Start of Dataset extract

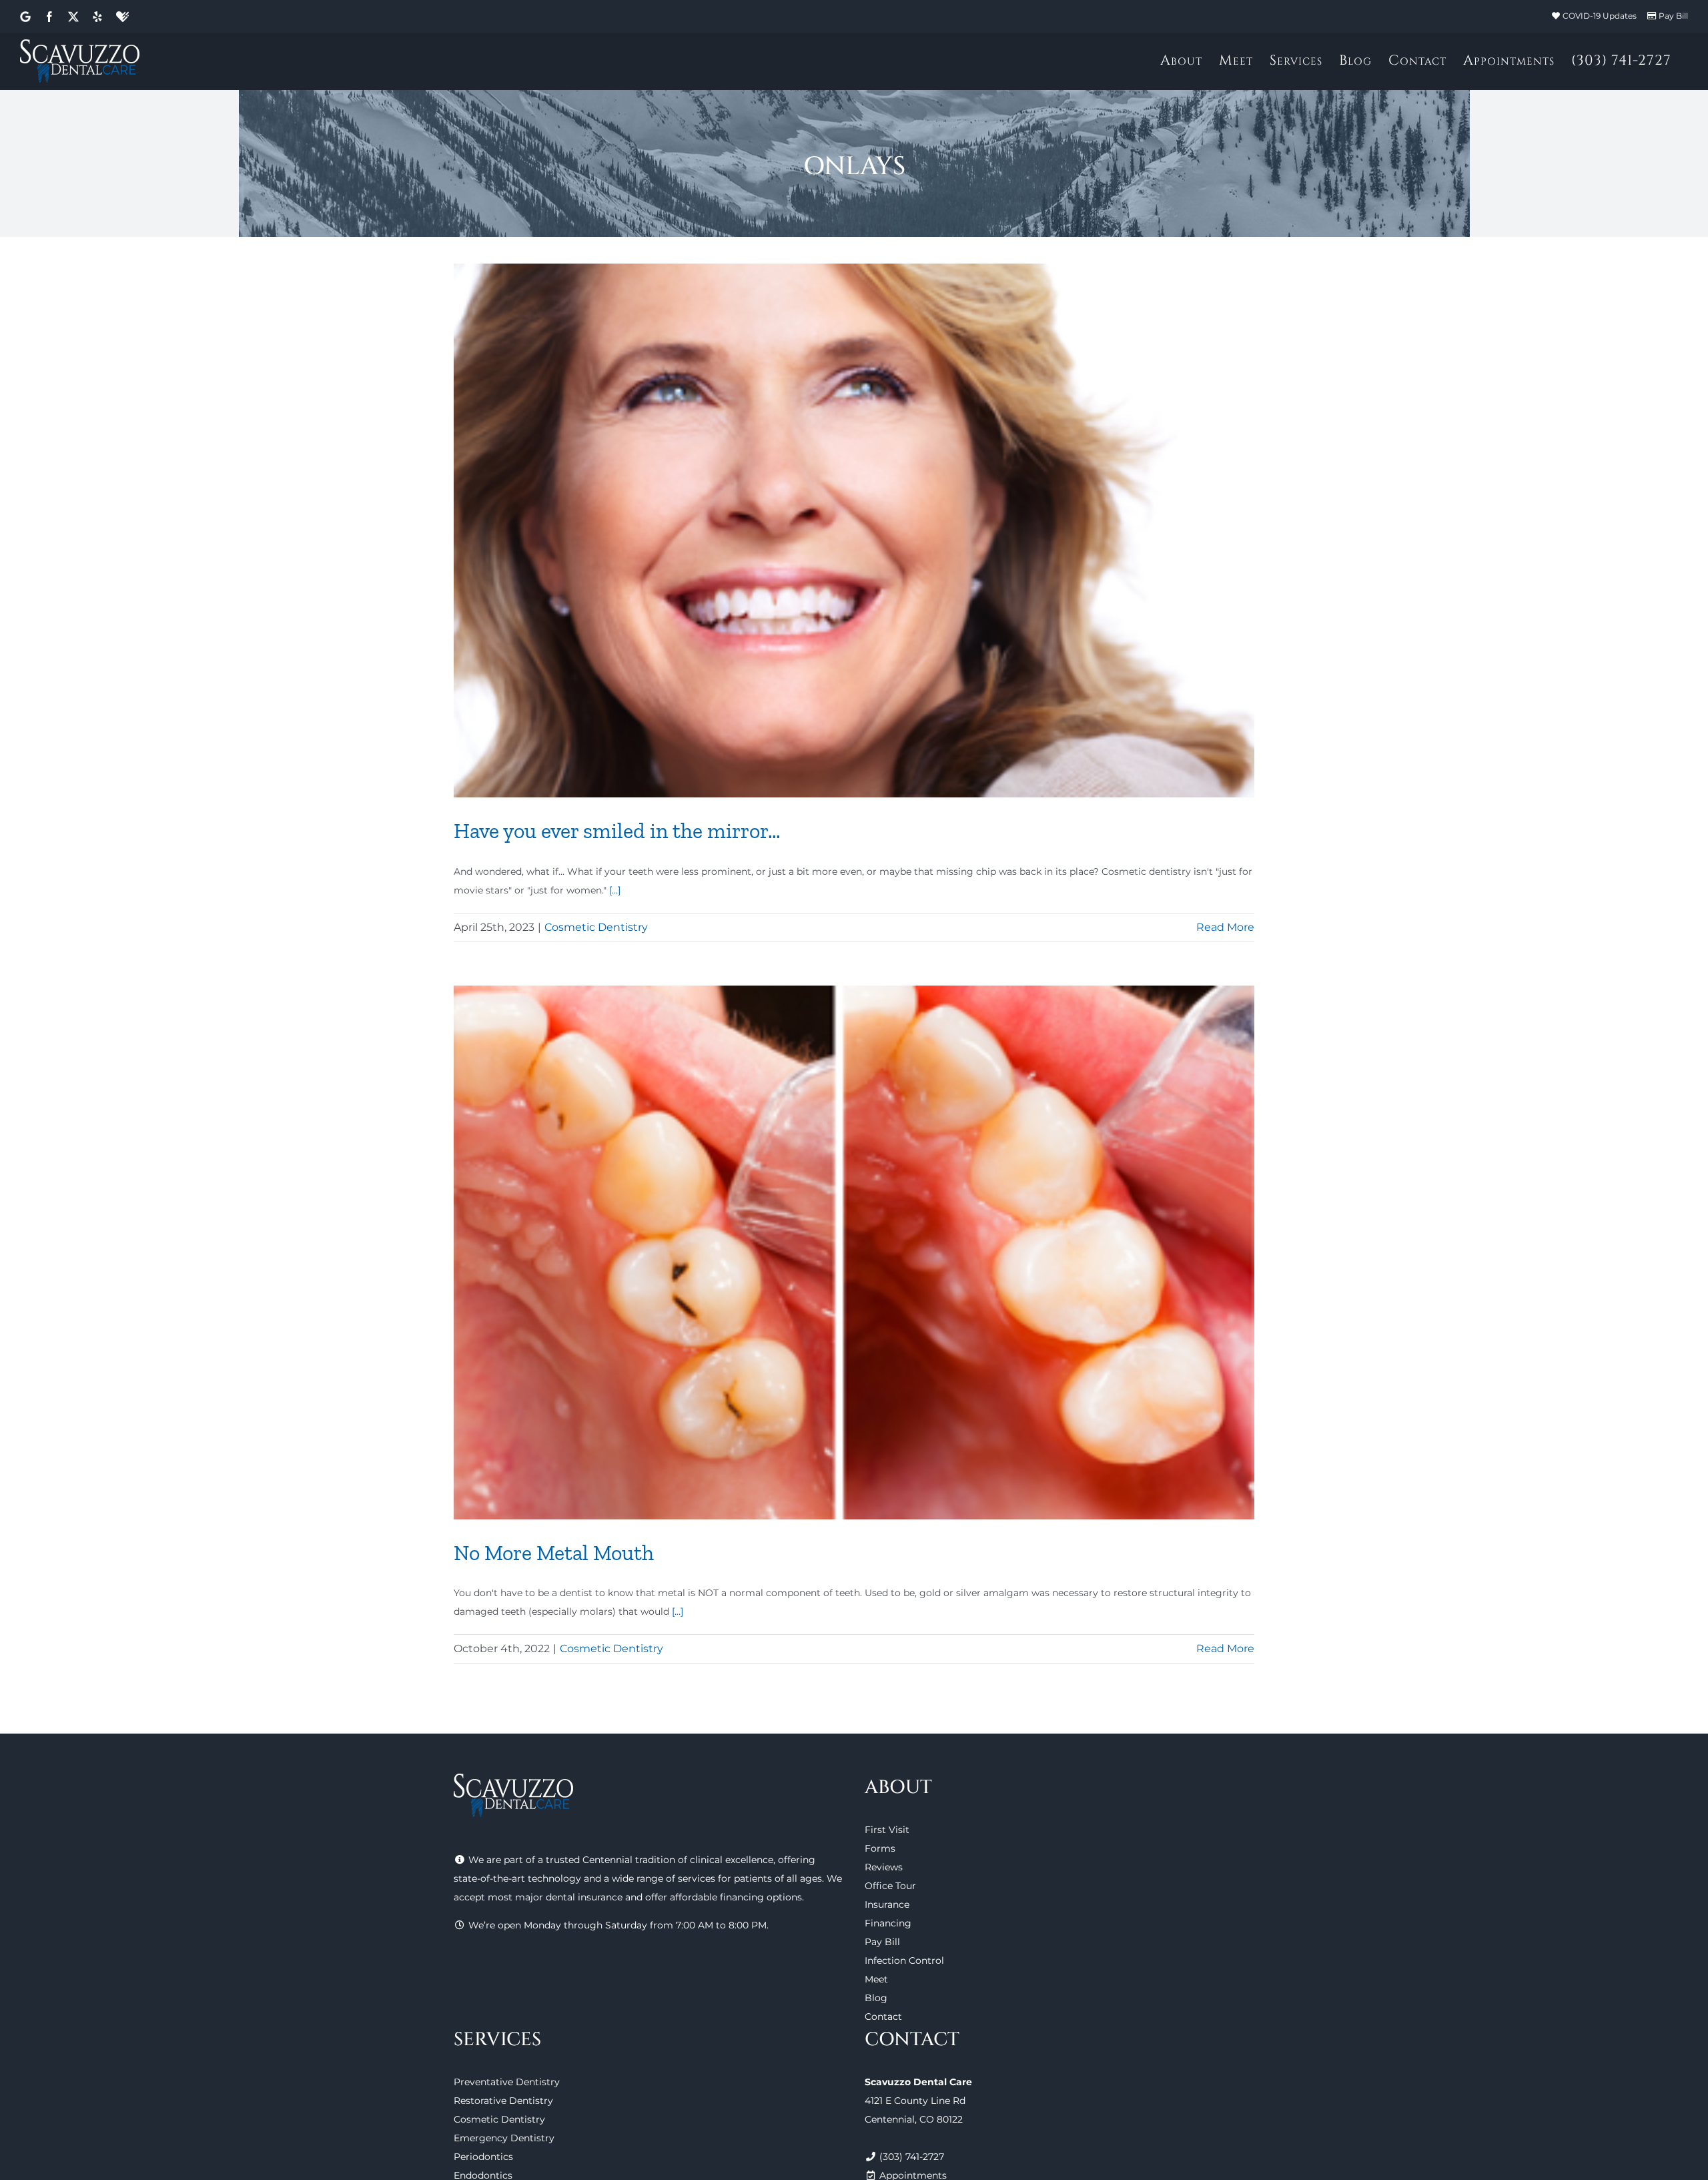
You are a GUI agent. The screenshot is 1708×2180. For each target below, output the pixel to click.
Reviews (884, 1867)
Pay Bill (1673, 16)
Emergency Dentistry (504, 2138)
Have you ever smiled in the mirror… (617, 830)
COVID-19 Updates (1600, 16)
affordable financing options (736, 1897)
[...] (614, 890)
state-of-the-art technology (517, 1878)
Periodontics (483, 2157)
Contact (883, 2017)
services (696, 1878)
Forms (880, 1848)
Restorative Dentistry (503, 2101)
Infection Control (904, 1960)
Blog (876, 1998)
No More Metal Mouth (554, 1552)
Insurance (887, 1904)
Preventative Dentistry (507, 2082)
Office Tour (890, 1886)
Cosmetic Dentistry (596, 927)
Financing (888, 1923)
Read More (1225, 927)
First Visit (887, 1830)
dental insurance (584, 1897)
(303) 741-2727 (911, 2157)
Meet (876, 1979)
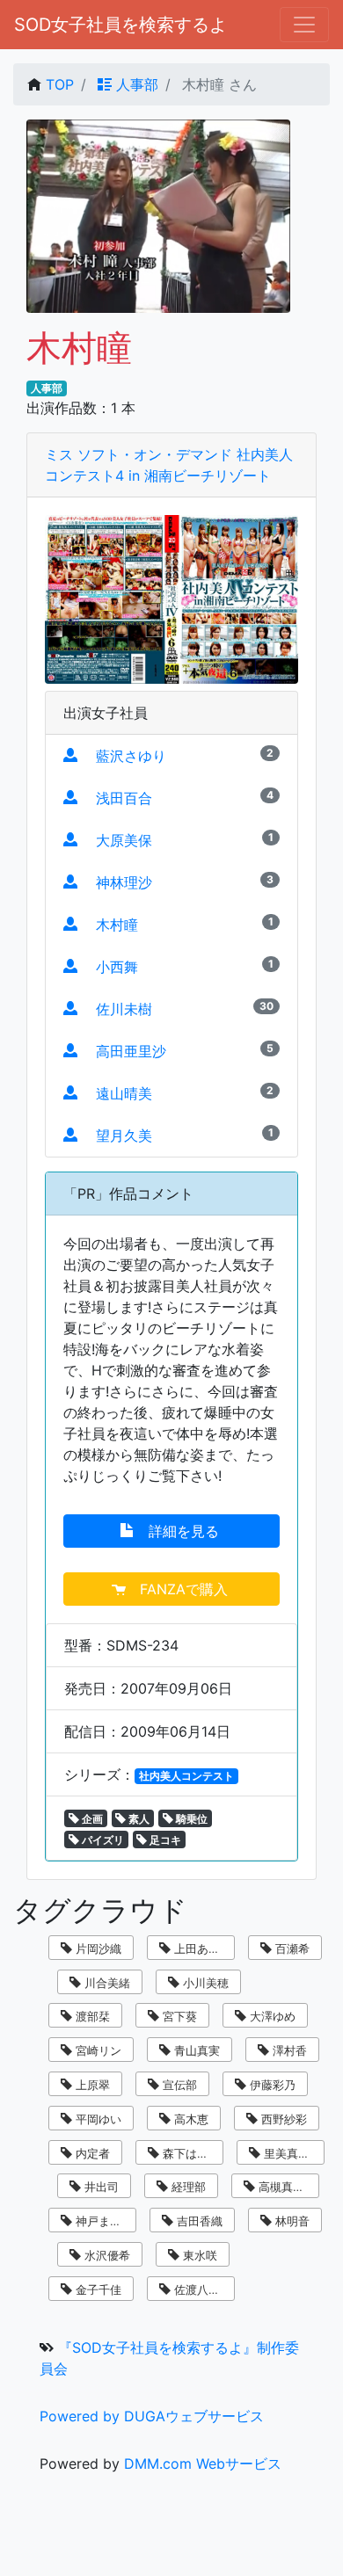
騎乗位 (190, 1818)
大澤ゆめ (271, 2016)
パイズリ (101, 1840)
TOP (60, 84)
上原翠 (91, 2085)
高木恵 (189, 2119)
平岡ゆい (96, 2119)
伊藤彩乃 (271, 2085)
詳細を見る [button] (179, 1531)
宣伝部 (178, 2085)
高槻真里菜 (285, 2187)
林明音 (291, 2221)
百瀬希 (291, 1948)
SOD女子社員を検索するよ (120, 24)
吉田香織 (198, 2221)
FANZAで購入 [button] (179, 1589)
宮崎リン (96, 2050)
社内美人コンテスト (186, 1775)
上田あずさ (201, 1948)
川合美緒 (105, 1983)
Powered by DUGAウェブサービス (152, 2416)
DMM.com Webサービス (202, 2463)
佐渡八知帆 (201, 2289)
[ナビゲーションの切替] (304, 24)
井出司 (100, 2187)
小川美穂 (204, 1983)
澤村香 (288, 2050)
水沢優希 (105, 2255)
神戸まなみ (102, 2221)
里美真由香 (290, 2153)
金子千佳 (96, 2289)
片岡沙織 (96, 1948)
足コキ (164, 1840)
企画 (91, 1818)
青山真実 (195, 2050)
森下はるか (189, 2153)
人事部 (135, 84)
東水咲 (198, 2255)
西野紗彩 (282, 2119)
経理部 (187, 2187)
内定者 (91, 2153)
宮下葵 (178, 2016)
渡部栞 (91, 2016)
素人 (138, 1818)
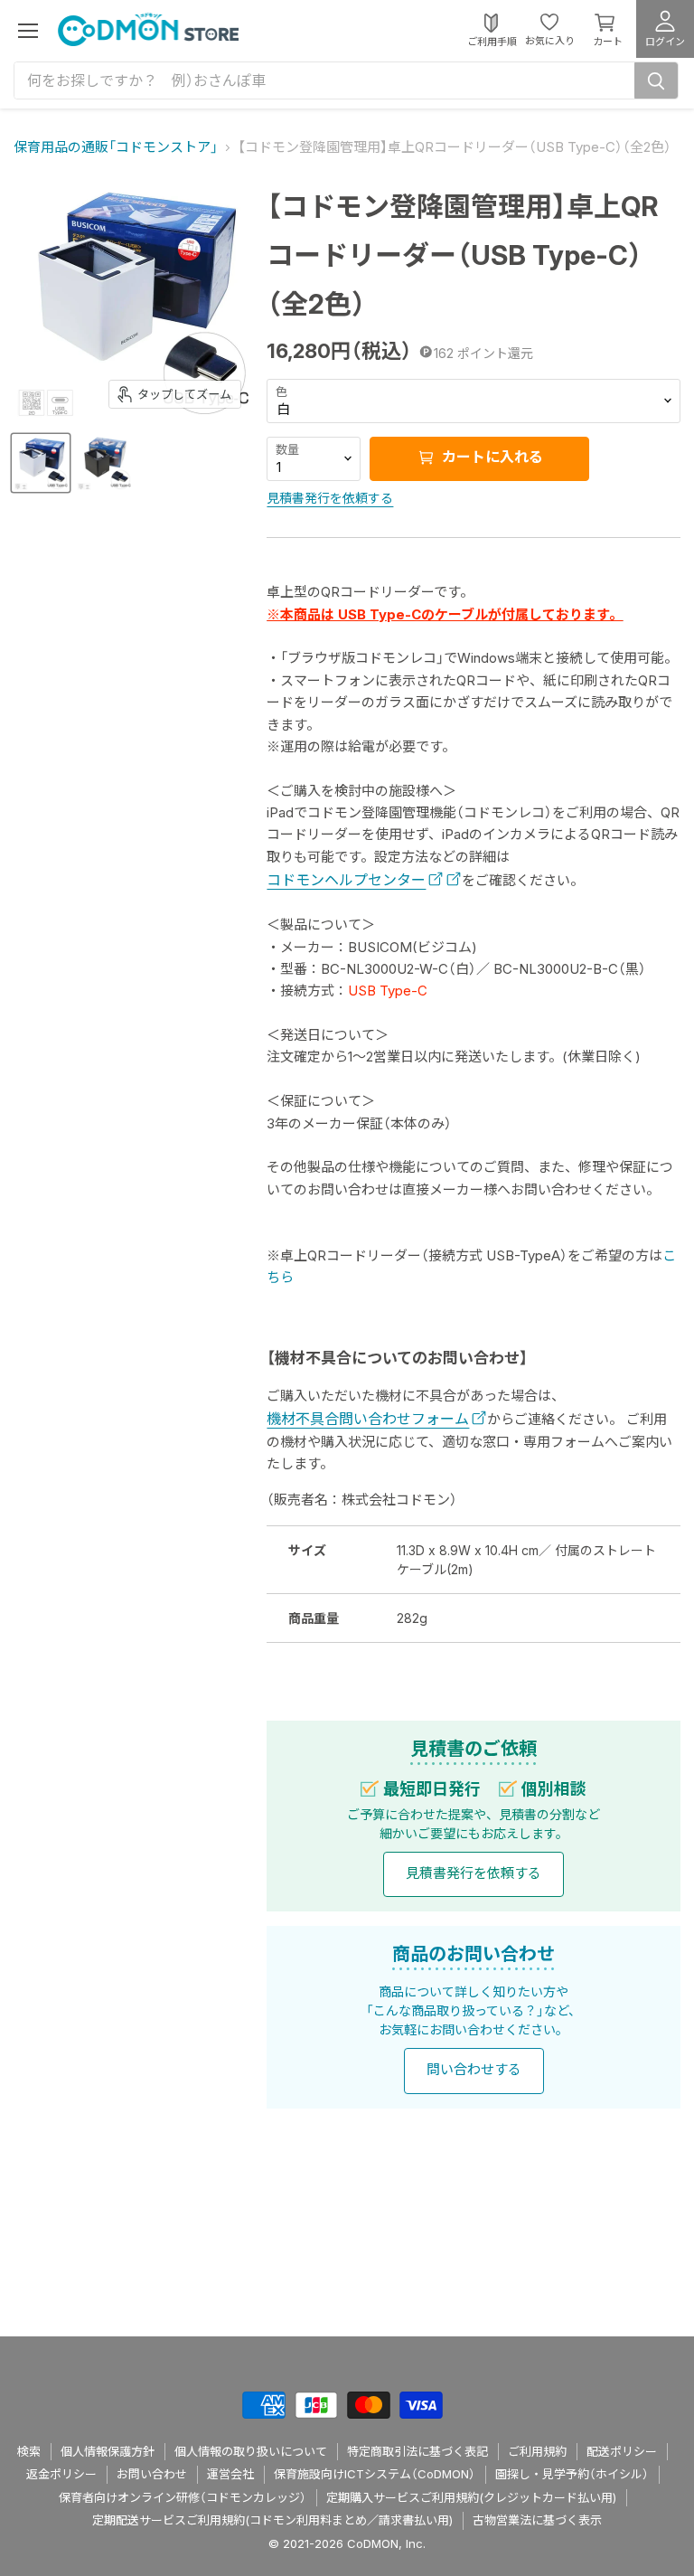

End of Dataset extract

◆ Your objective
Each entry must be retyped word for word, with every image omitted.

◆ Answer box
You are a GUI agent. The screenshot is 1708×2180. For each target below, output the pixel to click.
Reviews (884, 1867)
Pay Bill (1673, 16)
Emergency Dentistry (504, 2138)
Have you ever smiled in the mirror… (617, 830)
COVID-19 Updates (1600, 16)
affordable financing options (736, 1897)
[...] (614, 890)
state-of-the-art technology (517, 1878)
Periodontics (483, 2157)
Contact (883, 2017)
services (696, 1878)
Forms (880, 1848)
Restorative Dentistry (503, 2101)
Infection Control (904, 1960)
Blog (876, 1998)
No More Metal Mouth (554, 1552)
Insurance (887, 1904)
Preventative Dentistry (507, 2082)
Office Tour (890, 1886)
Cosmetic Dentistry (596, 927)
Financing (888, 1923)
Read More (1225, 927)
First Visit (887, 1830)
dental insurance (584, 1897)
(303) 741-2727 (911, 2157)
Meet (876, 1979)
騎乗位 (190, 1818)
大澤ゆめ (271, 2016)
パイズリ (101, 1840)
TOP (60, 84)
上原翠 (91, 2085)
高木恵 (189, 2119)
平岡ゆい (96, 2119)
伊藤彩乃 (271, 2085)
詳細を見る [button] (179, 1531)
宣伝部 (178, 2085)
高槻真里菜 (285, 2187)
林明音 (291, 2221)
百瀬希 (291, 1948)
SOD女子社員を検索するよ (120, 24)
吉田香織 (198, 2221)
FANZAで購入 [button] (179, 1589)
宮崎リン (96, 2050)
社内美人コンテスト (186, 1775)
上田あずさ (201, 1948)
川合美緒 (105, 1983)
Powered by DUGAウェブサービス (152, 2416)
DMM.com Webサービス (202, 2463)
佐渡八知帆 (201, 2289)
[ナビゲーションの切替] (304, 24)
井出司 (100, 2187)
小川美穂 (204, 1983)
澤村香 (288, 2050)
水沢優希 (105, 2255)
神戸まなみ (102, 2221)
里美真由香 (290, 2153)
金子千佳 (96, 2289)
片岡沙織 (96, 1948)
足コキ (164, 1840)
企画 (91, 1818)
青山真実 (195, 2050)
森下はるか (189, 2153)
人事部 (135, 84)
東水咲 (198, 2255)
西野紗彩 (282, 2119)
経理部 (187, 2187)
内定者 (91, 2153)
宮下葵 (178, 2016)
渡部栞 (91, 2016)
素人 (138, 1818)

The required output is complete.